In debugging upgrading to Python 3, it would be useful to be able to override the u'' string prefix to call my own function or replace with a non-u string.

I've tried things like unichr = chr which is useful for my debugging but doesn't accomplish the above.

module.uprefix = str is the type of solution I'm looking for.

CodePudding user response:

You basically can't; as others have noted in the comments, the u-prefix is handled very early, well before anything where an in-code assignment would take effect.

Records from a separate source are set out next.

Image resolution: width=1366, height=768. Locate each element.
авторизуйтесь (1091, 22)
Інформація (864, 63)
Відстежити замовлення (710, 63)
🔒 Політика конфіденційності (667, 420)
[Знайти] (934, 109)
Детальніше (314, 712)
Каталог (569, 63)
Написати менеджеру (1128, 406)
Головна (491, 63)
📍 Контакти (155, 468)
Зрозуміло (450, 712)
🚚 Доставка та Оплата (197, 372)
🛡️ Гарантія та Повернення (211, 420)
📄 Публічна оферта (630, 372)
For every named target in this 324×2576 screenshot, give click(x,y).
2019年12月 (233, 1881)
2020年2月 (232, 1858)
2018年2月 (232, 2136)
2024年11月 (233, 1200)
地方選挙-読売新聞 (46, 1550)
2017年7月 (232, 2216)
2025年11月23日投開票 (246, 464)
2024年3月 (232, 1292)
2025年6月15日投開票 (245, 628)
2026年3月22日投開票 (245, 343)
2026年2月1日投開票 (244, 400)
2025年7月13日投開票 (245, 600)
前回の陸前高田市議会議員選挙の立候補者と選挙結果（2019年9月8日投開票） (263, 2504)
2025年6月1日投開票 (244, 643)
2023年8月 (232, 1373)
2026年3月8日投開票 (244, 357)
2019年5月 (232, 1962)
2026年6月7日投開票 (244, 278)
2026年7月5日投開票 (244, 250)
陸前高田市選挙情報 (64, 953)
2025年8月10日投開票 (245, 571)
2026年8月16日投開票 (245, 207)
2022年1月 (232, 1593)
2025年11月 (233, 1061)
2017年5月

About the best you could do is use ast.parse to read a module on disk (without importing it) and find all the u'' strings; it distinguishes the prefixes. That would help you find them in a Python-aware way, more reliably than just searching for u' and u", but the difference probably wouldn't be large, especially if you search with word boundaries (regex \bu['"]). Unless you somehow have a lot of u' and u" in your program that aren't the prefixes?

>>> ast.dump(ast.parse('"abc"', mode='eval'))
"Expression(body=Constant(value='abc', kind=None))"
>>> ast.dump(ast.parse('u"abc"', mode='eval'))
"Expression(body=Constant(value='abc', kind='u'))"

Per the comments, what are you trying to do? I've migrated a lot of code from Python 2 to Python 3 and never needed this... There may be a different way to achieve the same goal?